学業やスポーツだけでなく、ライディングも反復練習こそが上達への近道。いきなりGL1800ゴールドウイングサイドカーを割り振られた普通自動二輪免許しか持っていない初参加の人でも、安全な状況下での懇切丁寧な指導によってトライ&エラーを繰り返すと気が付けばブイブイと巨体を振り回せるように……。そしてスクールの後半では予想していなかった車両まで登場し、濃密な時間は続いていきます!

●昼休み休憩開けのちょっとした時間でゴールドウイングとハーレーサイドカー(写真)のリバース……つまり後進機構のレクチャーも行われました。人力だけでは事態が打開できないときの最後の手段。装着済みの車両を購入した暁には、多用してしまいそうですが……(汗)。とまぁ、こんなふうにサイドカーに関するあらゆるコトを知ることができる「サイドカーライディングスクール」なのです
Contents
“クセつよ”だからこそ上手に動かせたときの感動は大!
乗り始めた最初は面食らったサイドカーならではの挙動。
発進、加速、減速、旋回、再加速……と、どのフェーズでも通常のバイクとは全く異なる気の抜けない動きが出るものの、確実なニーグリップとスムーズで的確な操作をしっかり行なうことで、うまく対処することができると理解できてからは面白さが加速していきます。
なんといっても勉強になったのは8の字走行でしたね。

●ある程度のスペースとパイロン(に類するもの)が2つあれば練習できる8の字走行。1周するたびに新たな課題が出てきて「次こそは!」と思わず熱くなってしまいます。ミニバイクレース華やかりしころ、NSR50で飽きもせず空き地をグルグル回っていたことを回想しつつ、今回はサイドカー独特の挙動と格闘いたしました
これは通常のバイクでも同じなのですけれど、視線の送り方、操作の正確性、ラインの取り方などなど、ムダのない走りのために何をどうすればいいかが本当によく分かります。
自分のターンが終了し、「うーん、あそこで失敗したなぁ~」と反省しつつ交代。
他の参加者の走りを眺めつつ、次はこうしてやろう、ああしてやろうとイメトレ……しているうちにまた自分の順番がやってくるという好サイクルで、うまい具合に集中が途切れません。
なんとサイドカーだけでなく、アイツが新規加入してきた!
そして午前中最後のカリキュラムが、広いコースをフル活用した長大なパイロンスラロームでした。
ここにきて参加者全員で6台をシェアしていく方式となりましたので練習してきた車両だけでなく、用意された多彩なサイドカーにまんべんなく乗れるというわけです。

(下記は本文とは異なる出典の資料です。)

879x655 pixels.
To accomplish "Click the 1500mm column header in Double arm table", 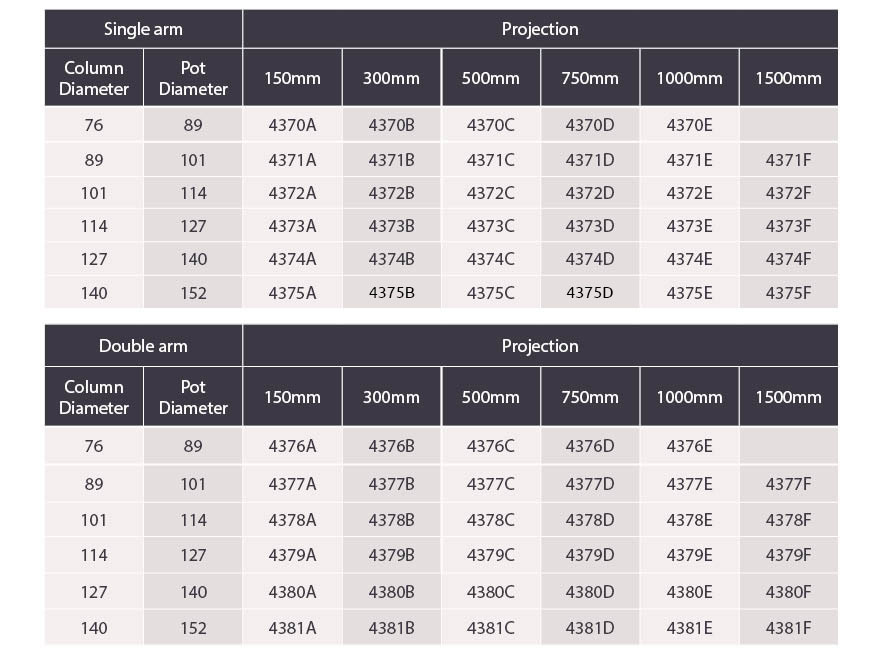I will click(x=789, y=397).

●GL1800ゴールドウイングサイドカー。全長275㎝、全幅222㎝、重量570㎏という他を圧する存在感を放つ車両……ですが自立してくれるのでビビる必要はありません。いや、かえって小さなサイドカーより動かしやすいという一面も持ちます。これはもうサイドカーライディングスクールで実際に体験していただくしかありませんね〜
……ん? 事前の情報ではスクール使用車リストにはゴールドウイング2台、ハーレー1台、カワサキとヒョースン各1台とあり、合計でサイドカー5台だったはずでは……。
と、ここで那須モータースポーツランド、竹内支配人からのアナウンス。
「車列の最後にトライクが追加されています。サイドカーと同じ3輪で、タイヤは中心線から左右対称に付きだしていますが全体の車幅自体はサイドカーより狭いです(140㎝)。操作は基本的にサイドカーと一緒。独特な走りっぷりを体感してみてください」とサプライズな車種追加が!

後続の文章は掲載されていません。